Unfortunately for the purposes of an open table, most RPGs these days feature far more elaborate character creation procedures.

PREGENS: Pregenerated characters offer a simple alternative (just pick one and start playing!), but as I discuss in On the Importance of Character Creation this solution isn’t without its disadvantages: Creating a character fires up the imagination. It gets new players thinking about all the cool things that they’re going to do with the character. If someone is the type of person who’s going to get excited about playing an RPG, then character creation is going to hook them.

In that same essay I also lay out three principles that are generally true and which particularly apply to an open table:

  1. Character creation must be quick.
  2. Character creation must be fun.
  3. Character creation must be comprehensible.

(The last meaning that the decisions being made must be meaningful to someone even if they haven’t read the rulebook: Choosing whether you want to be a Soldier or a Hacker is something you can do with zero rules mastery. Spending a budget of 100 character points is not.)

LIFEPATHS: Another solution is to use a character creation system that the GM can effectively guide new players through away from the table. (So if a new player signs up for the game, the GM can engage them via e-mail or chat in the days prior to the session so that they’ll have a character ready for them when they show up.) I find that lifepath systems are particularly effective for this: For each step in the lifepath I can randomly generate the events, and then present those (plus the decision the player needs to make) in an e-mail.

This has the advantage of creating a much deeper and richer character, but there are drawbacks. (It’s not as easy to run a pick-up game on-the-fly if nothing else.)

EXPERIENCED PLAYERS: Of course, if you only plan to play with experienced RPG players who can guide themselves through the character creation process before coming to the table, these concerns become far less significant. (But, obviously, the utility of your open table will be limited.)

In the absence of an ideal character creation system for you game, some combination of these alternative methods – lifepaths, a rich selection of pregenerated characters, trusting experienced players to create their characters – can bypass the most significant issues.

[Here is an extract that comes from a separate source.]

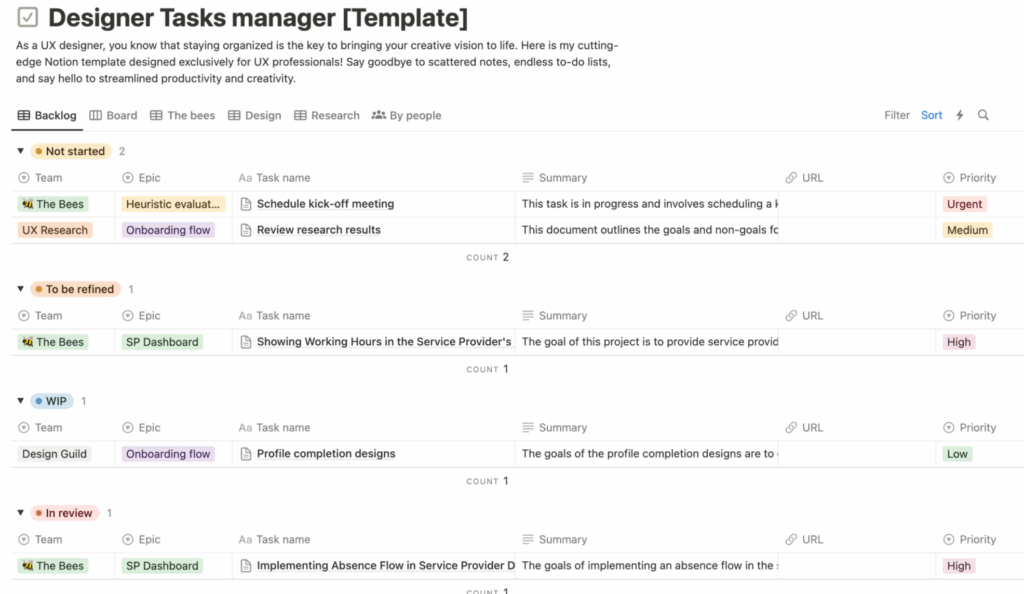The image size is (1024, 594).
Task: Switch to the Board view tab
Action: pyautogui.click(x=113, y=115)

CHARACTER CREATION HOUR: You can also set up your sessions so that new players can arrive an hour (or more) before the other players to create their characters. If you can make the scheduling work, this is often a good compromise. The disadvantage is that it tends to rule out weeknight sessions. It can also create confusion around scheduling.

UPKEEP TASKS: It can also be effective to pair the character creation portion of the session to a set of upkeep tasks that are performed for established characters. This can include things like managing hirelings, advancing characters, purchasing new equipment, randomly generating downtime events, checking on the progress of long-term arcane research, playing a mini-game with a character’s corporate investments, and the like.

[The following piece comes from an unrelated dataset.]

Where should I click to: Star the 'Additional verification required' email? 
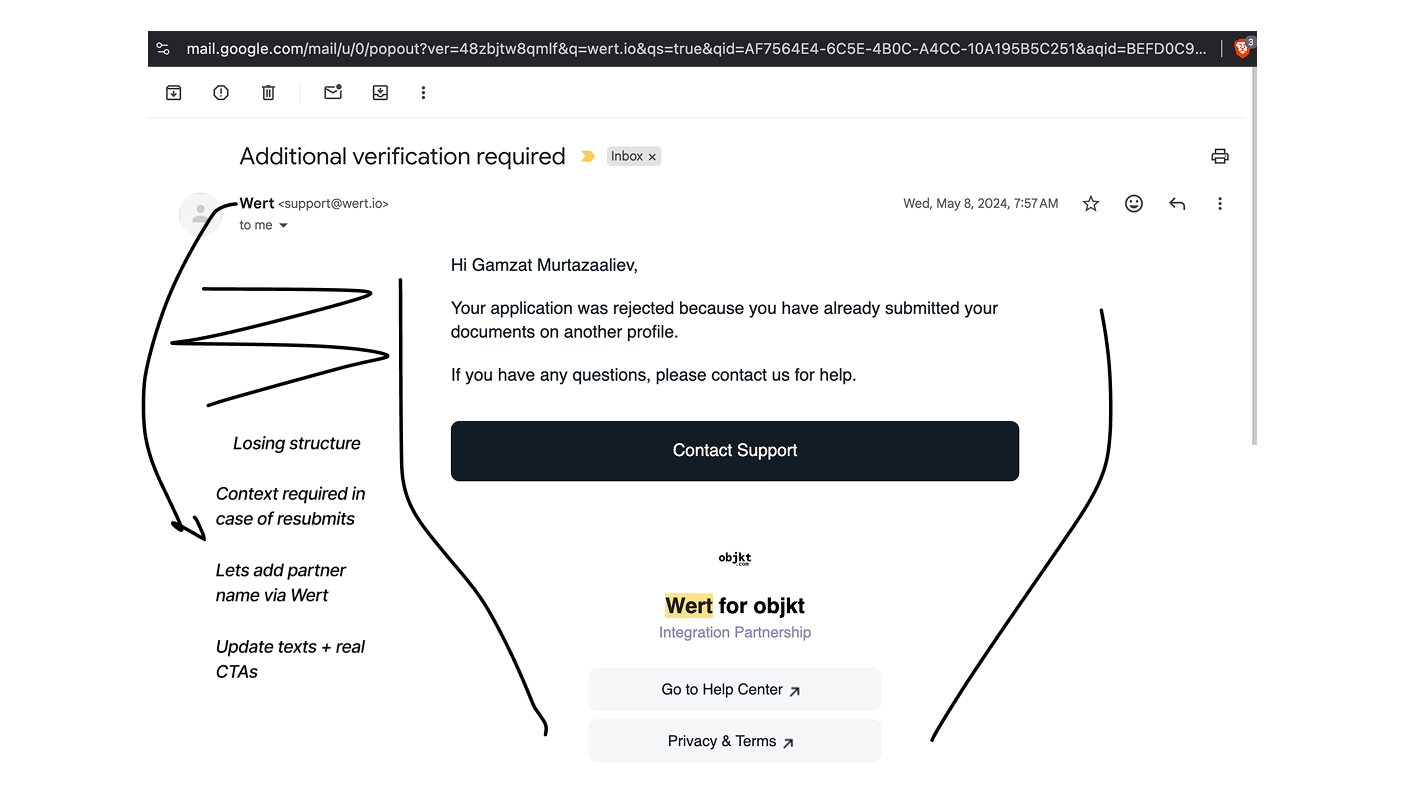1090,203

This technique isn’t meant to mitigate longer character creation processes. (You’re still losing play time if nothing else: You want to get to the action.) But it is effective time management (and opens up an additional design space).


An open table needs a system that’s easy to access. This does not, it should be noted, necessarily mean a simple system. Rather, an easy access system is one which allows players to start playing quickly.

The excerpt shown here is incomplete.